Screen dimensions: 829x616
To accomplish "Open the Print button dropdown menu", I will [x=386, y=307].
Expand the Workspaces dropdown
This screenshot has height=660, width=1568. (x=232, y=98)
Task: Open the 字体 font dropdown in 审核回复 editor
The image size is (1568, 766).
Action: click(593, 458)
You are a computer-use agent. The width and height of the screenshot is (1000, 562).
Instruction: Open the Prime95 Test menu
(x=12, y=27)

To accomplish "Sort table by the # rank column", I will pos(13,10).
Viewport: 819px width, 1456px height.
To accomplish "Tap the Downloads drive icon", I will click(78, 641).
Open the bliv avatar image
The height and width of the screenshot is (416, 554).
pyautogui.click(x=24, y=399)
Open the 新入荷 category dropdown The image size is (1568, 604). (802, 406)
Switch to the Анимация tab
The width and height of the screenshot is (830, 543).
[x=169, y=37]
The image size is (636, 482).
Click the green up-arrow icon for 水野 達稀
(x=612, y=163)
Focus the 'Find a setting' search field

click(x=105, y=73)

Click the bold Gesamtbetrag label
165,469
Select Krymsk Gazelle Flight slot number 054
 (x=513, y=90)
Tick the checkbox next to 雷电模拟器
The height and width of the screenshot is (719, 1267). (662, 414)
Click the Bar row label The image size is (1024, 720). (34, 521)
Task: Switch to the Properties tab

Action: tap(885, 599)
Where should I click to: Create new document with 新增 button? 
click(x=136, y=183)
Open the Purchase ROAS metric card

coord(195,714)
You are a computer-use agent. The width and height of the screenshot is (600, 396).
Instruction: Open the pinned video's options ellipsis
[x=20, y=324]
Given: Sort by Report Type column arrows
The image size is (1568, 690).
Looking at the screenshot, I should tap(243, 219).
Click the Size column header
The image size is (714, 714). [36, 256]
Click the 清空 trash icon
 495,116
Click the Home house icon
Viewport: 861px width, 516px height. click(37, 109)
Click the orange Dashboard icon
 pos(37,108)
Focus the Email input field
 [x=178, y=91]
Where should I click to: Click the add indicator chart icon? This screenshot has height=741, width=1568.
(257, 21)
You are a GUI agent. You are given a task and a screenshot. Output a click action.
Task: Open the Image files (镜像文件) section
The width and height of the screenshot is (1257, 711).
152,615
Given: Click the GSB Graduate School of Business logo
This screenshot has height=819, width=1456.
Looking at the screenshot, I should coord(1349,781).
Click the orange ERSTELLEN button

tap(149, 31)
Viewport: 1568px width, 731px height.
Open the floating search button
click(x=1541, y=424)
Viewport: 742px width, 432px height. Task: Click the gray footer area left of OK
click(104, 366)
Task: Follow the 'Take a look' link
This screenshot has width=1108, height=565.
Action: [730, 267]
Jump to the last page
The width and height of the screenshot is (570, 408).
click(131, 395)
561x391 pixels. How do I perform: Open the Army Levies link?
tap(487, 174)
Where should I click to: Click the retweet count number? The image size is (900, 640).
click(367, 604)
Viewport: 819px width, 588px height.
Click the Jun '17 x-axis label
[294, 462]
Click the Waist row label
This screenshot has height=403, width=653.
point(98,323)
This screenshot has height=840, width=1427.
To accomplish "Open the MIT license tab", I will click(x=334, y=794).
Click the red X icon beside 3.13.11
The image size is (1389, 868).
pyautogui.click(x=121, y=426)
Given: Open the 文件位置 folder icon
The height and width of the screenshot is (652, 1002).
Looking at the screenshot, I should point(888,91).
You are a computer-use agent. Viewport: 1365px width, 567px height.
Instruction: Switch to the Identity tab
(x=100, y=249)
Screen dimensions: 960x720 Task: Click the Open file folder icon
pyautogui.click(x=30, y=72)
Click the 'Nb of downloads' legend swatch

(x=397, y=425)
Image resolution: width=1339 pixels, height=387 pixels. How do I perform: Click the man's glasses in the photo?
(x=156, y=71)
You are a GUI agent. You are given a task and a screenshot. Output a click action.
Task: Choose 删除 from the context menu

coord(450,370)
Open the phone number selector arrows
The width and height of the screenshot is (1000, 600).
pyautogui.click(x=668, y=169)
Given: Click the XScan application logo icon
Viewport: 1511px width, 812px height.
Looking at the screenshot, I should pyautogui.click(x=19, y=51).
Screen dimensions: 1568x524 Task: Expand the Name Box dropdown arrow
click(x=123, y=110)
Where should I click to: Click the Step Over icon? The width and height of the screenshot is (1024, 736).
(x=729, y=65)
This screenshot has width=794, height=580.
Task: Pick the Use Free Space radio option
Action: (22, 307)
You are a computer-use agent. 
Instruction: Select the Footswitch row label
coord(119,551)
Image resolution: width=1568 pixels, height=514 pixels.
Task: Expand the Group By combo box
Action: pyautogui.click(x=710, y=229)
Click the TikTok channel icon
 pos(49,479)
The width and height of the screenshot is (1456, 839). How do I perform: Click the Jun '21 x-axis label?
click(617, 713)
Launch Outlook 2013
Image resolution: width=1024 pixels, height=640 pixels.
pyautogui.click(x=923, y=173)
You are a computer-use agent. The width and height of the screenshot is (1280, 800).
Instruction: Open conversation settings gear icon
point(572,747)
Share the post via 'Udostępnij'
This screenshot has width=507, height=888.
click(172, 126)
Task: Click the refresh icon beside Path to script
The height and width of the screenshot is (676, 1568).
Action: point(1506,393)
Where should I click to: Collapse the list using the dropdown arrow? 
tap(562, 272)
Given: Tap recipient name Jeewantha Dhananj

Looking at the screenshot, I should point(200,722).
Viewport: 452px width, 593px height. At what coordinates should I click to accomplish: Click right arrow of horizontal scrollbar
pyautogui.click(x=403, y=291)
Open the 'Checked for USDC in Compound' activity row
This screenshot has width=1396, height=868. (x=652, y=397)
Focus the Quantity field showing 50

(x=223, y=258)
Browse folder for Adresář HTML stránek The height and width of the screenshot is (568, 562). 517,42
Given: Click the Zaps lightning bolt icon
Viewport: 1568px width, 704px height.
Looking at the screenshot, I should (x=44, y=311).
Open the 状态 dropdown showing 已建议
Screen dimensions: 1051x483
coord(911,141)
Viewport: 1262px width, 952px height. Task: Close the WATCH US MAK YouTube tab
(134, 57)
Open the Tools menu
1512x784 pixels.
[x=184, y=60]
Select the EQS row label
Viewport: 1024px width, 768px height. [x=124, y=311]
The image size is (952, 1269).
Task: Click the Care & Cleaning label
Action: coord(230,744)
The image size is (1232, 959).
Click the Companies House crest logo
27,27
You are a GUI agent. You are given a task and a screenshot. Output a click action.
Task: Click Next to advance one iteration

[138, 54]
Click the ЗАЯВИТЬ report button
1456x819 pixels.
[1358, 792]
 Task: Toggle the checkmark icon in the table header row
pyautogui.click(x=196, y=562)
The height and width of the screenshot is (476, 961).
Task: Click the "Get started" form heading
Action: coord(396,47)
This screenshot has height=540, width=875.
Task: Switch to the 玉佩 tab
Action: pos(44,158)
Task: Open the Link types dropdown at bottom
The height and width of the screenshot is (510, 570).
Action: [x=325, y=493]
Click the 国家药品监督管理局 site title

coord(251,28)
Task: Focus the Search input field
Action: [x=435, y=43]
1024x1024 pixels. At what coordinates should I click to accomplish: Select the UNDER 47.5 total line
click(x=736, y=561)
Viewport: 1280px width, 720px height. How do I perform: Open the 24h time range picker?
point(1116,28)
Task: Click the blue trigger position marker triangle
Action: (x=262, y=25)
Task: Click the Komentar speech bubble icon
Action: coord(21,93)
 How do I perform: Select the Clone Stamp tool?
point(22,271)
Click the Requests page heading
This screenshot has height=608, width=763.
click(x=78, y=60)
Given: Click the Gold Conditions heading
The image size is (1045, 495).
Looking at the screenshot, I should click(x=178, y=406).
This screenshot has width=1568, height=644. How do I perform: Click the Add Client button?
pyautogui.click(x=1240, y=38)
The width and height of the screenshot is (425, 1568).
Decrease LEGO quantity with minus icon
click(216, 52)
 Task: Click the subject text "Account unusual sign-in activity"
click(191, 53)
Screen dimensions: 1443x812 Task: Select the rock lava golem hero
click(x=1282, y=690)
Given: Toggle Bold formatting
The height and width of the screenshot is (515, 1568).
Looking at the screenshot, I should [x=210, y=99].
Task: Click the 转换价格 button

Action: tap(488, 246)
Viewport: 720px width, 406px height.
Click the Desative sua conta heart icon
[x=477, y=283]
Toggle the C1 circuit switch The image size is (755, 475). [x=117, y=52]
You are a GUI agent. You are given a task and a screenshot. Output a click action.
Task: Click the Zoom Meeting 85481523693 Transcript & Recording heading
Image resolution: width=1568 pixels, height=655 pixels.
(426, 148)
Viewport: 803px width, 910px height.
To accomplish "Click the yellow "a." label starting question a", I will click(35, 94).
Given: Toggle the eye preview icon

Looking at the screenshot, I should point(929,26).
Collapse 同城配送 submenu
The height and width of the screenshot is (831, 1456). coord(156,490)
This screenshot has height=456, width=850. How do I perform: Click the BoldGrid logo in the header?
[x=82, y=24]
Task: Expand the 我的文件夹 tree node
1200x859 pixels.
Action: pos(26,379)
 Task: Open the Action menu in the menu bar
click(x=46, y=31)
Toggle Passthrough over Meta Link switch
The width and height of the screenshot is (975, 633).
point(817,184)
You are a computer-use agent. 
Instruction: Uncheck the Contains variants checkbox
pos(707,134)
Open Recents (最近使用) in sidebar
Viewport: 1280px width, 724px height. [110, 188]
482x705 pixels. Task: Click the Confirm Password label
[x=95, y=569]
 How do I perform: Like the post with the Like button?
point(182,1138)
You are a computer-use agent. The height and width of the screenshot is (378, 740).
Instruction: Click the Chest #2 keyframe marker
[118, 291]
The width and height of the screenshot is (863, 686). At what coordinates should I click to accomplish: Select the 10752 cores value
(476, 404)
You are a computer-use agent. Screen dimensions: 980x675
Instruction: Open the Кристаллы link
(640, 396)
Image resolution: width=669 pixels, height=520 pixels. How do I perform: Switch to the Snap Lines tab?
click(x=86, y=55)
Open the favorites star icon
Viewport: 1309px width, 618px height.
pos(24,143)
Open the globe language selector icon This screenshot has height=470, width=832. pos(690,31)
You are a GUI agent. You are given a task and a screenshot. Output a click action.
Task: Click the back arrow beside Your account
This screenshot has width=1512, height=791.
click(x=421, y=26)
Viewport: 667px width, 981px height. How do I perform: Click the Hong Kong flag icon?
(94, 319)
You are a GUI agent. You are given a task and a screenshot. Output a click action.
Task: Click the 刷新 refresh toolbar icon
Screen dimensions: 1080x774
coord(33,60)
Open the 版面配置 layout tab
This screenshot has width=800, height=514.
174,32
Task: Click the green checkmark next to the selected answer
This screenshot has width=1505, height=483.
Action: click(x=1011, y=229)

========================================

Transcribe the lines from the first line of the records through the line that contains "is (1000, 562).", both included, and add nothing else.

Screen dimensions: 829x616
To accomplish "Open the Print button dropdown menu", I will [x=386, y=307].
Expand the Workspaces dropdown
This screenshot has height=660, width=1568. (x=232, y=98)
Task: Open the 字体 font dropdown in 审核回复 editor
The image size is (1568, 766).
Action: click(593, 458)
You are a computer-use agent. The width and height of the screenshot is (1000, 562).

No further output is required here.